Bisnis.com, JAKARTA-- Hasil penelitian mengungkapkan bahwa bakteri berpotensi untuk digunakan sebagai metode diet.
Para ilmuwan berhasil membuat bakteri melalui metabolisme molekul normal yang dapat menekan rasa lapar.
"Ini menawarkan program penurunan berat badan yang potensial," kata Sean Davis, pakar molekul dari Vanderbilt University, seperti dikutip dari Science Daily.
Davies dan rekan penelitiannya akan menjelaskan temuan itu dalam pertemuan National Meeting and Exposition of the American Chemical Society ke-249.
Melalui pembiayaan riset dari National Institute of Health, Davies dan rekan membuat bakteri yang biasanya dihasilkan di usus halus setelah makan, N-asil-phosphatidylethanolamines (NAPEs).

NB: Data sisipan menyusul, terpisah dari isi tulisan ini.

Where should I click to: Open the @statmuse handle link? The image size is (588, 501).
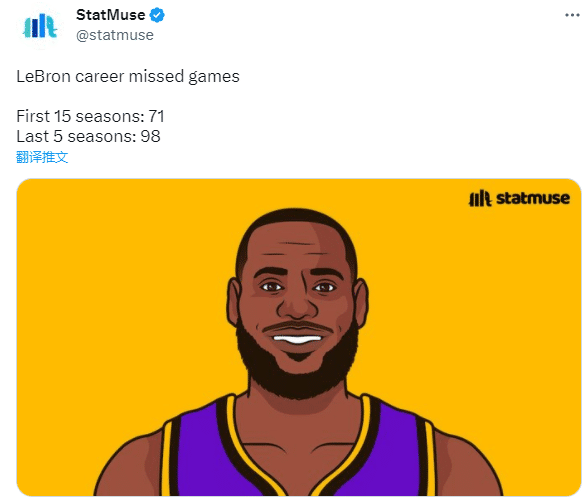115,35
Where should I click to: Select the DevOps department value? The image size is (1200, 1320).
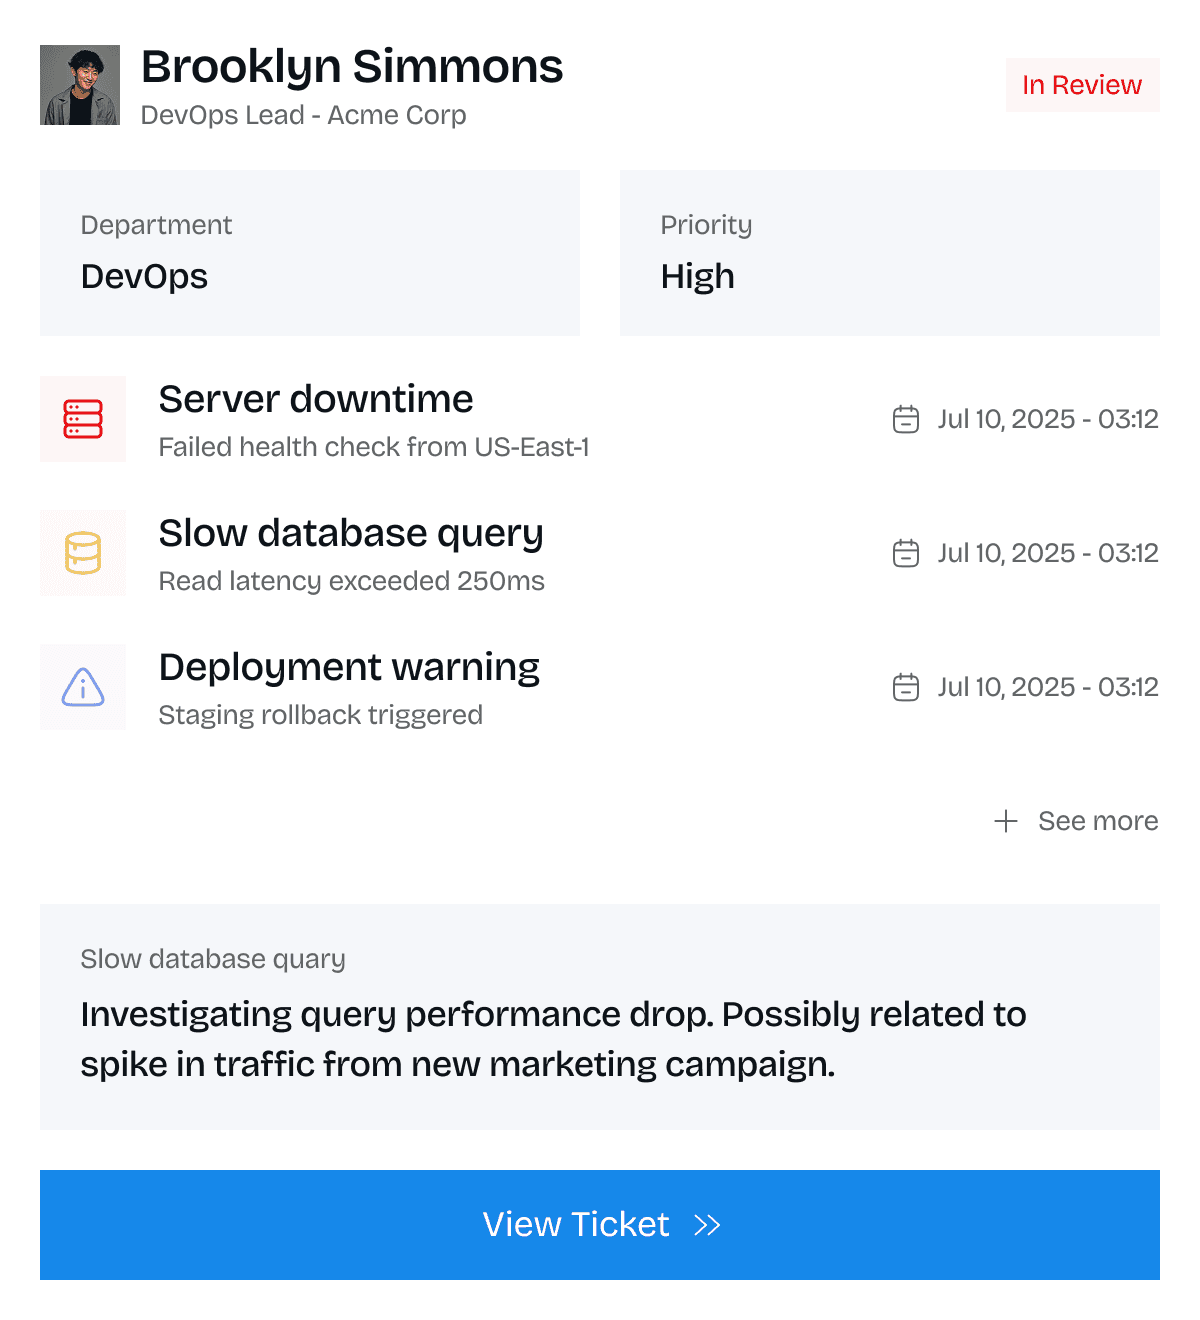tap(143, 276)
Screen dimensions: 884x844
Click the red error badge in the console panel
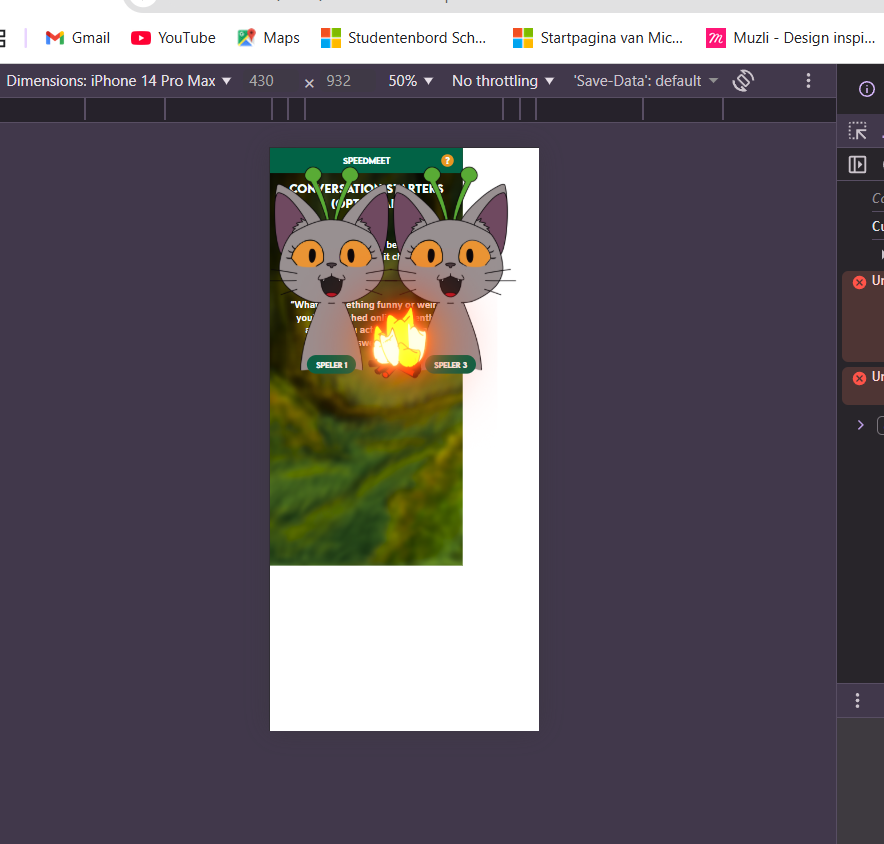(861, 281)
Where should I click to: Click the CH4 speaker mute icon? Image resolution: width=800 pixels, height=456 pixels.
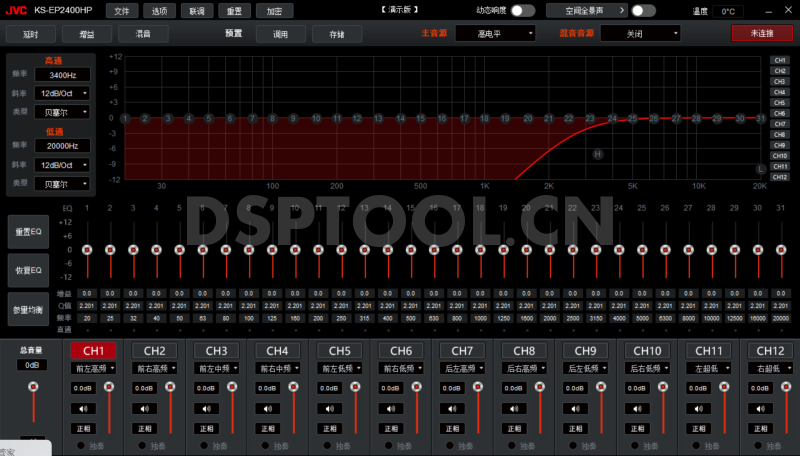(269, 408)
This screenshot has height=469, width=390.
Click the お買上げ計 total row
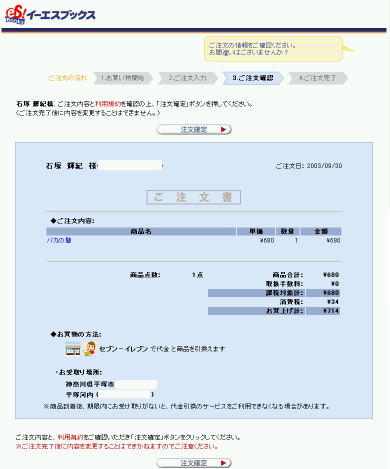[274, 311]
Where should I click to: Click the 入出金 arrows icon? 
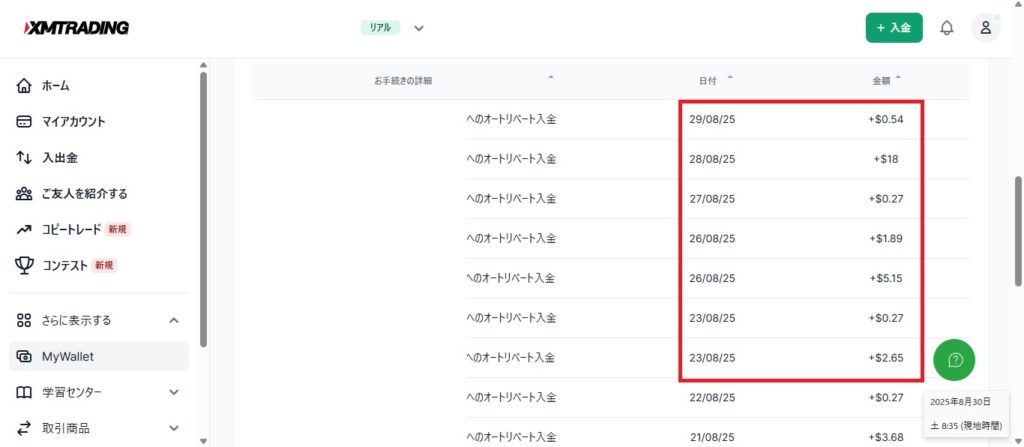[25, 158]
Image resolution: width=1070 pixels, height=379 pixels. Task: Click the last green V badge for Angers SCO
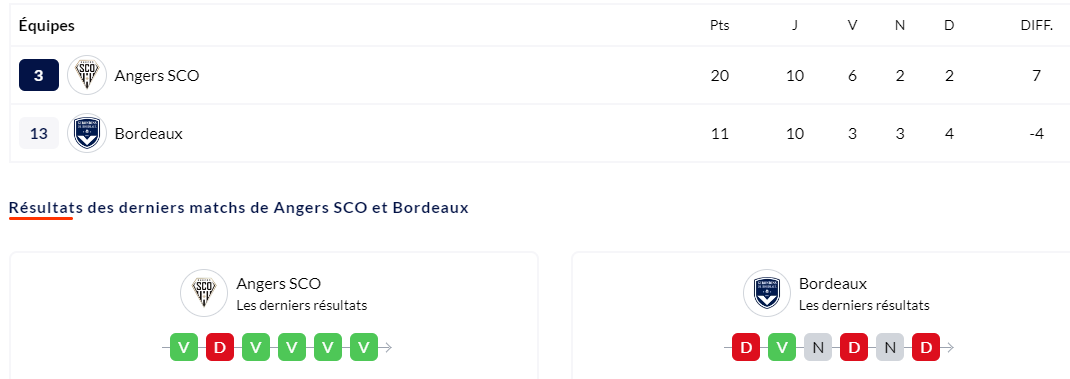364,348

Bakteri ini lalu dengan cepat diubah menjadi bakteri yang dapat menekan nafsu makan, N-asil-ethanolamines (Naes). Caranya dengan mengubah gen dari strain bakteri probiotik menjadi NAPEs.
Setelah berhasil mengubah genetika strain bakteri probiotik, tim peneliti kemudian mengujinya pada sekelompok tikus yang obesitas dan memiliki gejala diabetes.
Hasilnya, berat badan tikus ini berhasil turun dengan drastis. Berat badan tikus itu juga turun 15 persen lebih cepat dalam delapan pekan dibandingkan dengan tikus yang juga diberi program diet tanpa bakteri.
Berat Badan Ringan
Tak hanya itu, kadar metabolisme tikus dan jumlah glukosa dengan program diet bakteri lebih baik ketimbang tikus tanpa bakteri. Berat badan tikus dengan program pun jauh lebih ringan setelah 12 pekan terakhir.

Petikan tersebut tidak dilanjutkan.